Events visibility vs streams visibility

In my recent implementation of a simple event sourcing library I had to make a small design choice. There are streams which should be considered private. For instance, there’s a process manager position stream, which holds the position change of events already processed by process managers. Its’ events should not be published to other modules, hence, it’d be nice to have an ability to hide them from others. The choice was between introducing some internal streams vs internal events. What would you choose and why?

My choice was to introduce internal events (a simple InternalEventAttribute over an event type). This lets me not only to hide systems’ events but also enables people using this library to hide some, potentially internal data, within the given system/module. The reader can see the gaps in the order number of events in a module stream, but nobody beside the original module can see what was in the event.
As with every tool, it should be used wisely.

Aggregate, an idempotent receiver

In the previous post I covered the process manager subscribing to and consuming events from multiple sources. Additionally, it was show that saving the position of read logs after performing action is sufficient to get at-least-once delivery (retry in case of errors).

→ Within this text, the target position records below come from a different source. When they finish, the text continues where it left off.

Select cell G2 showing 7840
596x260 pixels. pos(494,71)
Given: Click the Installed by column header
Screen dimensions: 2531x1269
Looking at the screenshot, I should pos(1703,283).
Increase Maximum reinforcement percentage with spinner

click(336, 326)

Let me consider an aggregate which an action is invoked on. As the only transactional boundary that can be used is the aggregate itself, to each call from process manager we’ll add additional data:

  1. hash (unique, SHA1 probably) of the process manager identifier and the name of the origin module where the handled event was taken from
  2. the order number of the handled event

This two values combined in an event, will allow in one transaction to check, whether the action has been already applied and skip it if needed. Everything in one transaction.
As order numbers for the given hash can only increase, the state of this idempotent received can be modeled as a dictionary with Sha1 value as its key and the order number as its value.
The only disadvantage is additional event added to the aggregate for each action performed within a process manager. Fortunately, a scavenging process, a similar one to this from EventStore. When events are dumped to a file from a store of your choice, only the last value for the given Sha1 hash can be stored.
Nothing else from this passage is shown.